Sunday, November 14, 2021

Quote , Unquote !!!

"He who chooses the beginning of a road, also chooses its outcome." -  Unknown

So true, they say well begun is half done.  That's the other way to look at it. You start off on the wrong track and have to reverse the road travelled already.  Also it is good to remember that  the roughest roads make the best drivers, so you need not look at the rough one as the wrong road   


"Keep trying, It's only from the valley that the mountain seems high."  Zig Ziglar

So very true, its all about perspective. Raise your self above the problem and you see it in a different light.  That's the way it looks from the valley... all insurmountable, but once your reach somewhere at the top you feel you have conquered it all.   

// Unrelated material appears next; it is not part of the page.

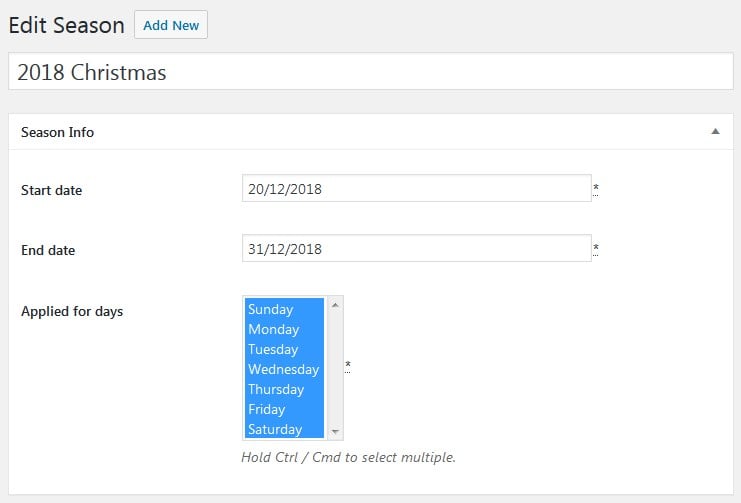
Task: Click the Start date input field
Action: click(x=416, y=189)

"There is no limit to what can be achieved, when no one cares who gets the credit". - John Wooden, Coach

The team is sometimes the enemy of the goal.   So true that you have a goal and everyone understands it but in the quest to get name and credit the goal is side tracked.  You can always identify such people.  They will be playing ball on the sides,  send separate emails without including others who are relevant,  try calling out and dropping names and often the one's who try to take credit for others outputs.  These are missing in action but fully present at reward time. 


"Before we can properly handle a problem we must know all of the problem" - 

Einstein, once said, a problem can't be solved at the same level of understanding as that at which it was created.... he means you need a higher level of understanding.   That's why we say "Experience is the best teacher"  You can get to see various turns (understand the problem better or more in detail when you have experience.   Also it is about being wise with the worldly experiences and therefore able to handle problems as they say with grace and confidence.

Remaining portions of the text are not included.